# EXERCISE DIRECTIONS:
Here is the task for the listing below: output exactly the lines from the one containing "1268x952 pixels. Task: Click" through the one containing "Task: Select the", and leave out the pictures.

# INPUT DATA:
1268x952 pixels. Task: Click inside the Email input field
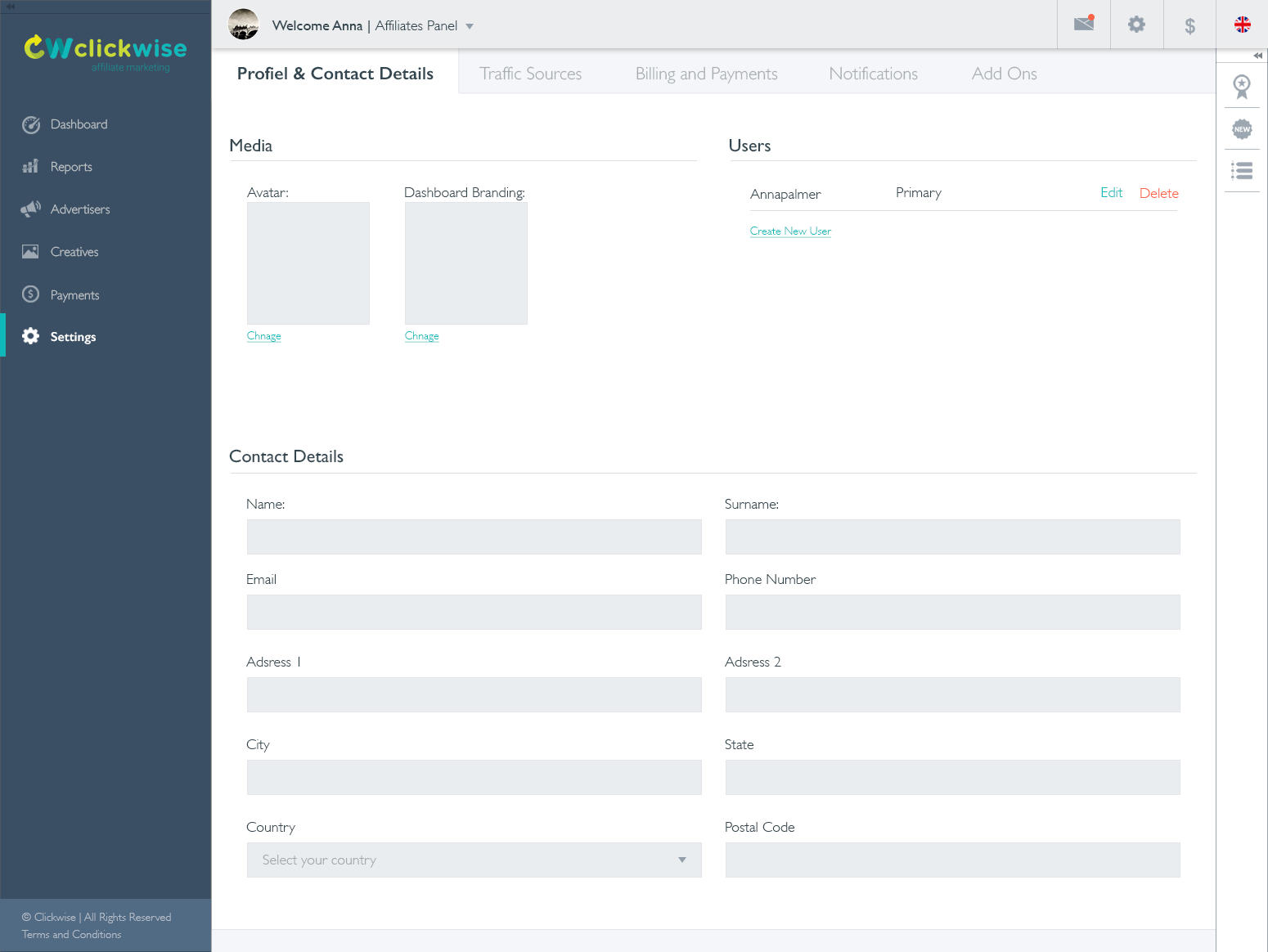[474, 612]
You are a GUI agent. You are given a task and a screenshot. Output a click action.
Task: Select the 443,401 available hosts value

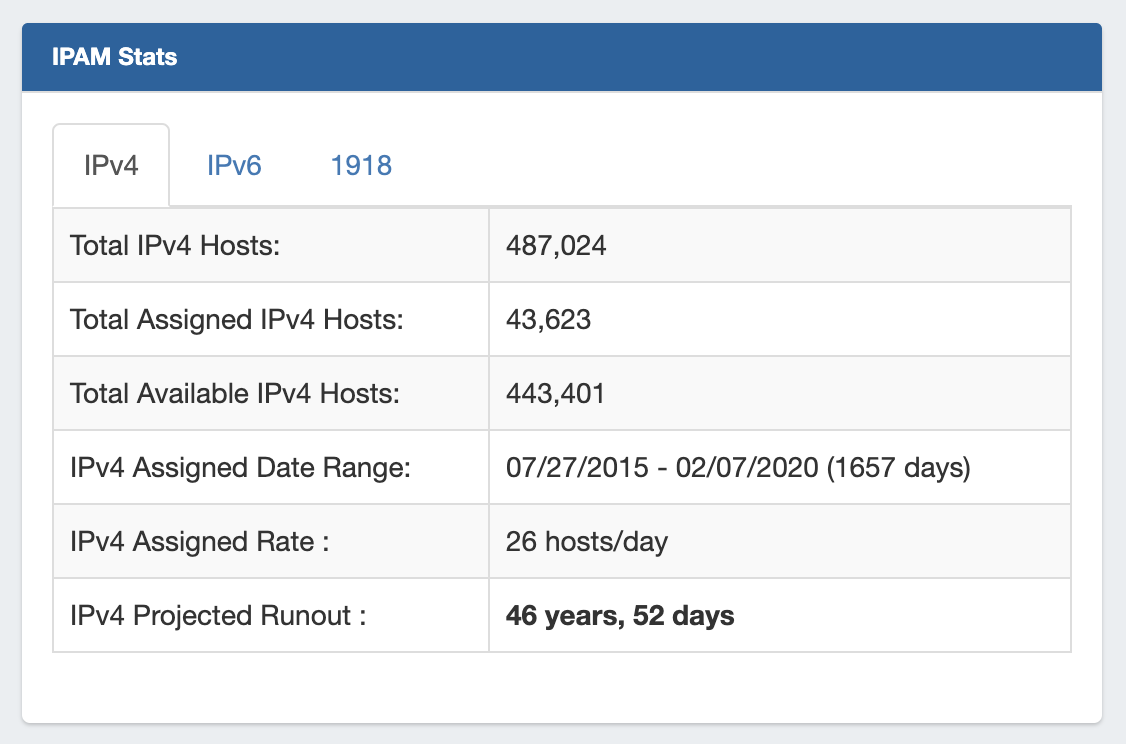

==

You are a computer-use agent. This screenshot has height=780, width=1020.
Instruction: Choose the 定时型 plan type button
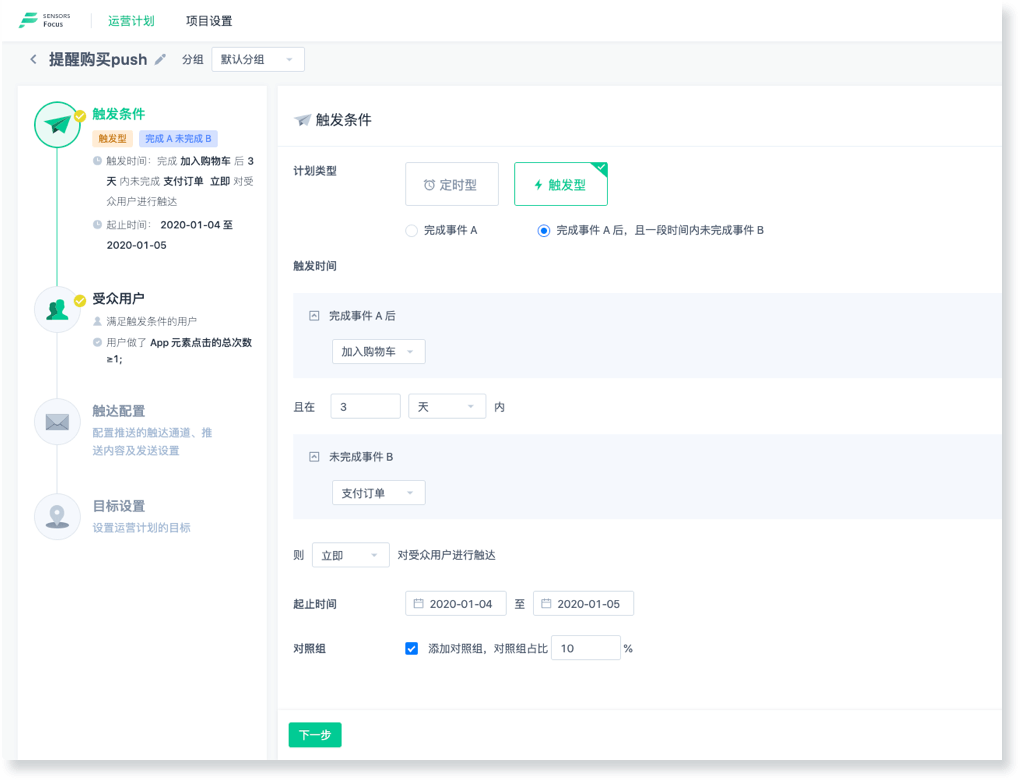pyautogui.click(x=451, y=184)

* * *

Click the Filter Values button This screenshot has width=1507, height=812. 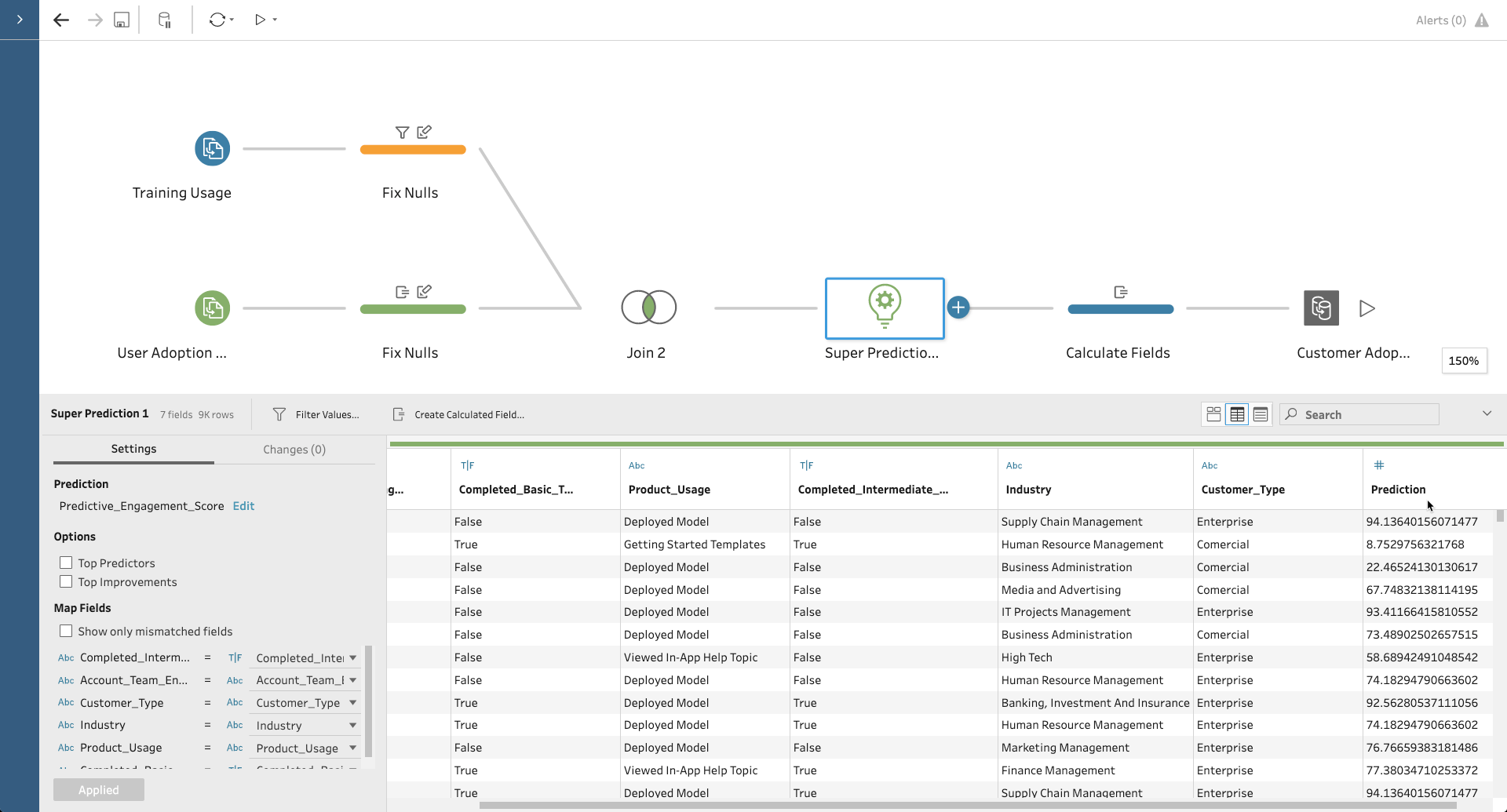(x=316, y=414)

# EXERCISE RESPONSE:
1268x952 pixels. Task: Click inside the Email input field
[474, 612]
You are a GUI agent. You are given a task and a screenshot. Output a click action.
Task: Select the 443,401 available hosts value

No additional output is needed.